La última vez que le vi, estuve espiándole, como de costumbre, hasta que cerraron el parque. De hecho, el muchacho y yo fuimos los últimos en desalojarlo. A la salida, el chico se detuvo en un pequeño puente que se alzaba sobre el canal que bordeaba el parque. Yo pasé junto a él, fingiendo prisa por volver a casa, cuando en realidad tenía todo el tiempo del mundo, así que, tan pronto estuve fuera de su vista, me aposté detrás de una esquina para proseguir mi espionaje. Vi que se apoyaba con las dos manos sobre el borde de piedra, con ojos hipnotizados por el informe devenir del agua. Debajo, la arcada del puente se abría como una boca musgosa, tragándose la luz de las farolas y reflejando un abismo tan insondable como la muerte. La figura del muchacho, con su aire de tortuga, se espejeaba tenebrosamente en el agua verde botella del canal. De repente, sus brazos, hasta el momento tensos sobre el pretil, se plegaron bruscamente por los codos, cediendo ante la pesadez de un cuerpo que se derrumbaba en llanto. Los hombros se convulsionaban con violencia y el rostro había adoptado una mueca que evocaba la cara de los esquimales. Sin embargo, los suspiros y la respiración jadeante no dejaban lugar a dudas de que estaba llorado. 

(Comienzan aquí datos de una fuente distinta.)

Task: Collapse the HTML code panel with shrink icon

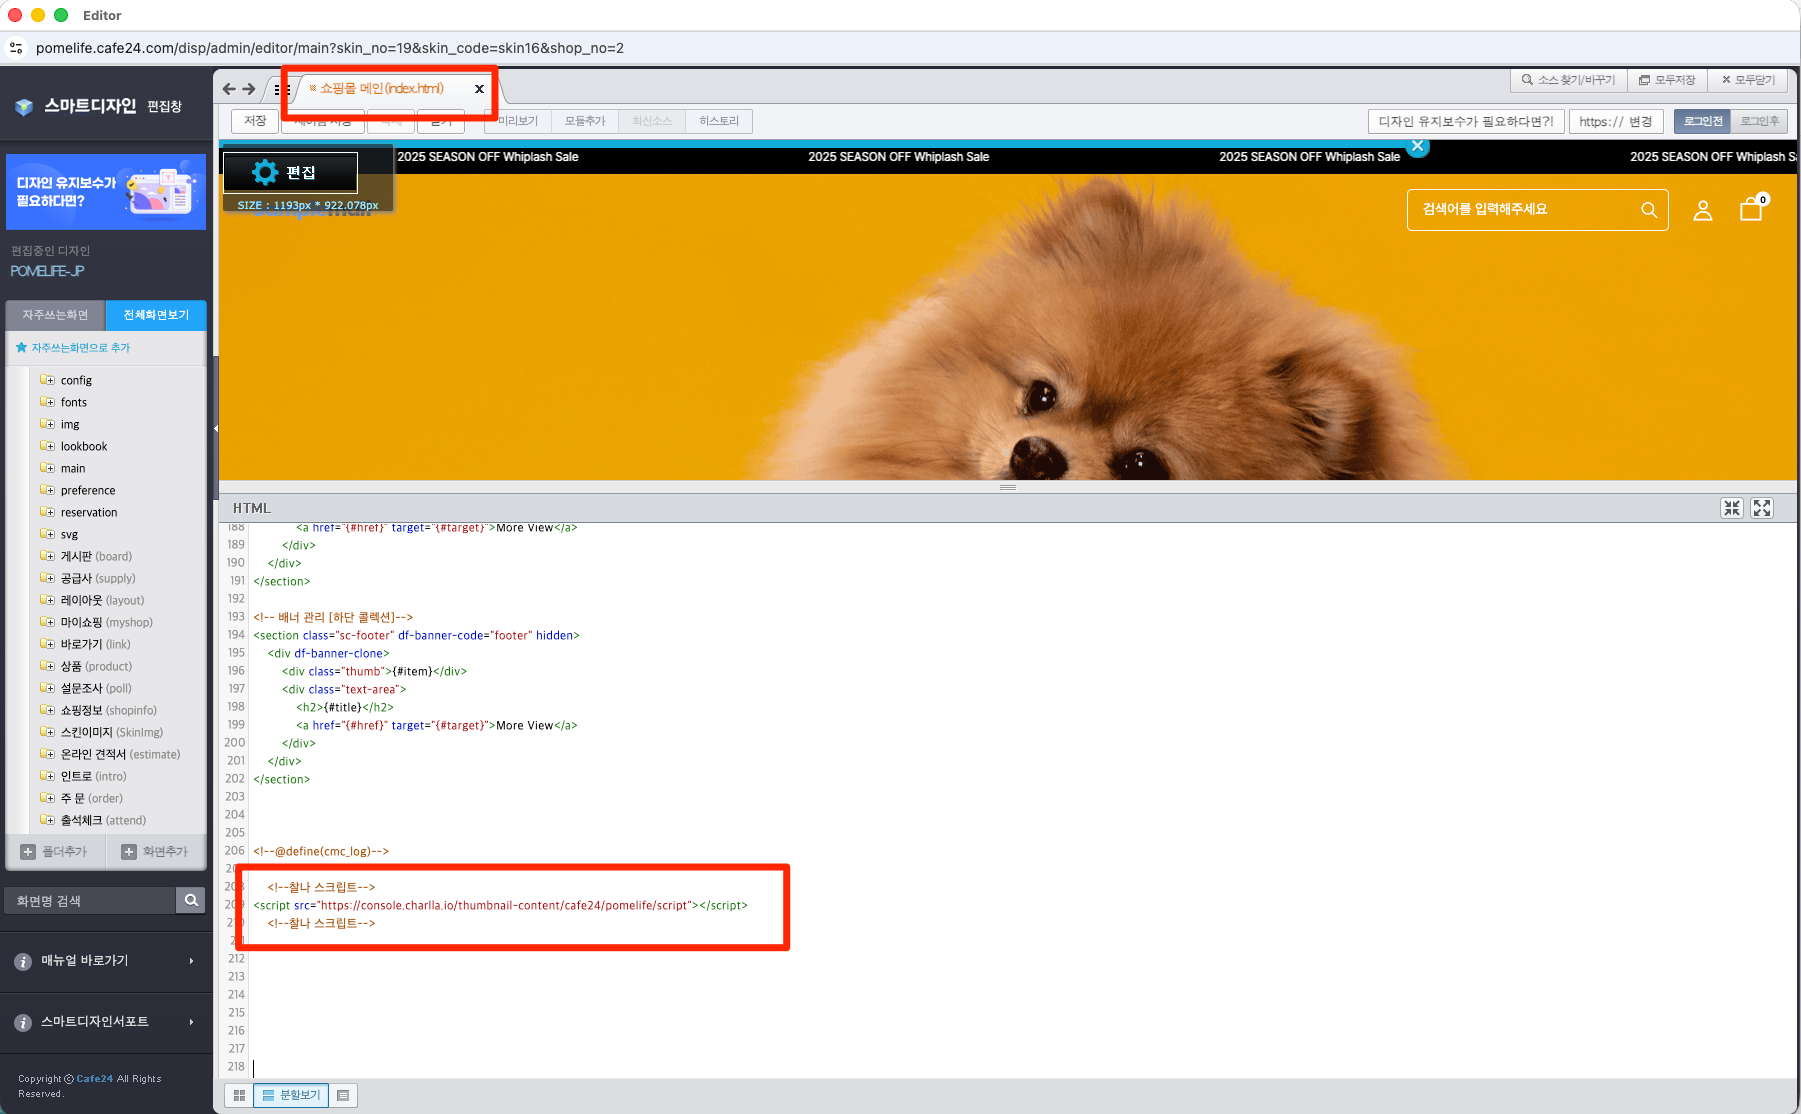Action: pyautogui.click(x=1732, y=508)
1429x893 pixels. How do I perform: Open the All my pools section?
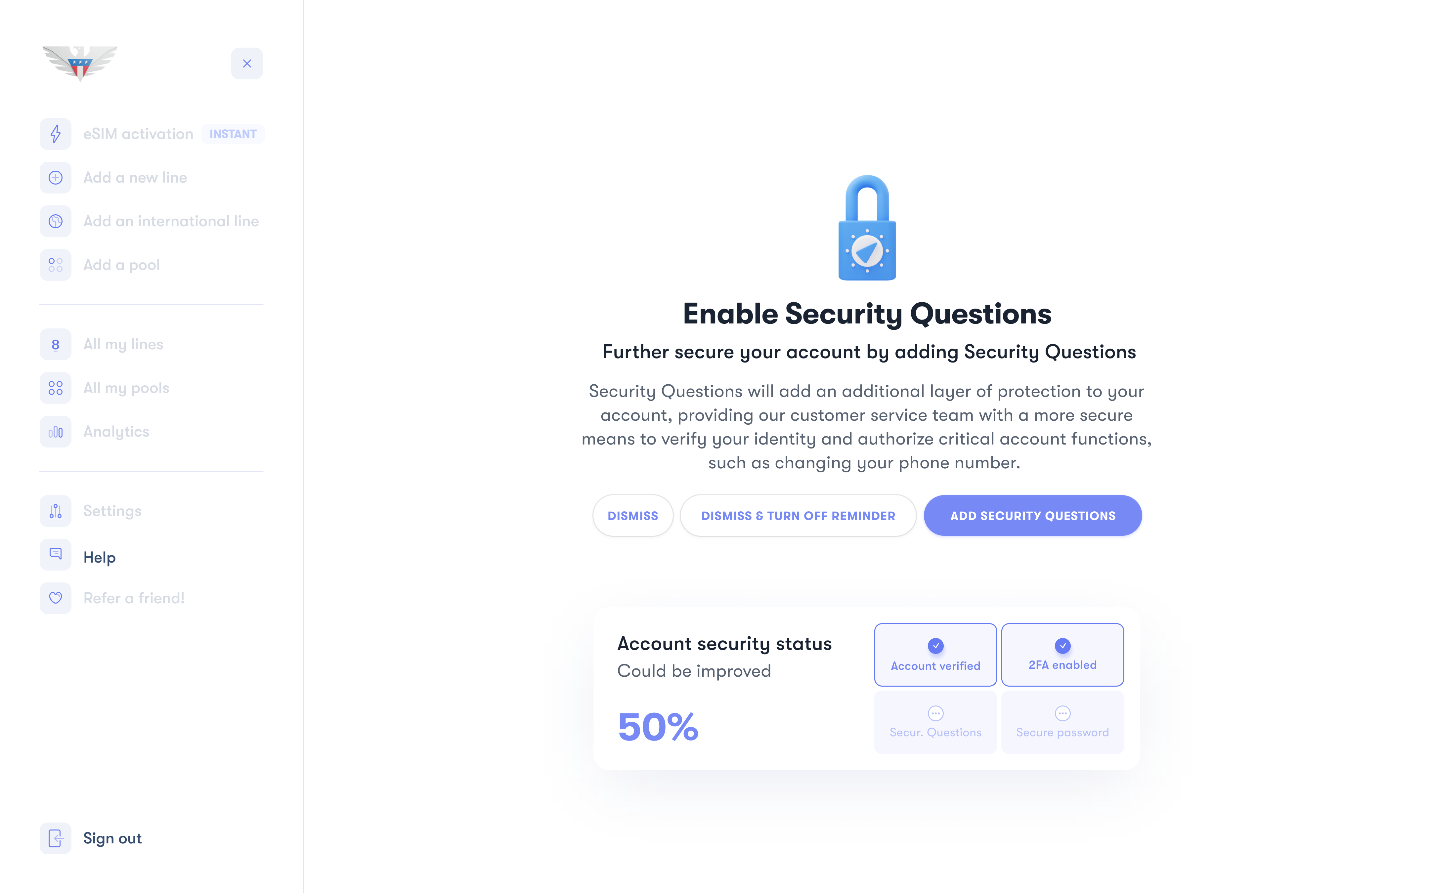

Yo habría querido ir corriendo hacia él y darle un abrazo y decirle que todo estaba bien, pero esta vieja silla de ruedas y el peso de mis años habrían frustrado la realización de dicho deseo. Y aunque pude, en todo caso, haberme acercado y haberle dicho unas palabras, yo sabía que mi intervención en la escena arruinaría el momento, que si un desconocido (para él siempre lo he sido y siempre lo seré) trataba de intervenir, el chico se secaría rápidamente las lágrimas, avergonzado, y haría alguna torpe alusión al tiempo. Así que no me moví de mi escondite, sino que sencillamente me limité a observarle, pero en esa ocasión —que yo ya intuía la última— tan conmovido que casi me echo a llorar yo también. Me di cuenta de que el muchacho y yo habíamos compartido muchas cosas, muchas más de las que sospechaba. Y como, pese a que no sabía realmente cuál era su problema, tenía la fuerte impresión de que le conocía tan bien como a cualquiera de mis hijos, tan bien como a mí mismo, supe que ese muchacho, que en aquel momento lloraba con tanto desconsuelo, terminaría aceptando su propio camino, que es tanto como decir que terminaría siendo feliz. 

Desde la distancia y la oscuridad de mi escondite, que evitaba la menor posibilidad de que pudiese verme, tendí los brazos hacia delante y le envié un abrazo consolatorio, acompañado por un dulce susurro: «Todo está bien». Ésta es la parte más difícil de creer de lo que pasó, lo sé, pero no me cansaré nunca de jurar que, a juzgar por la perplejidad con la que miró a uno y otro lado y la sonrisa que poco después se dibujó en su semblante, algo de la energía amorosa con que había querido abrazarle había llegado, efectivamente, a su destino.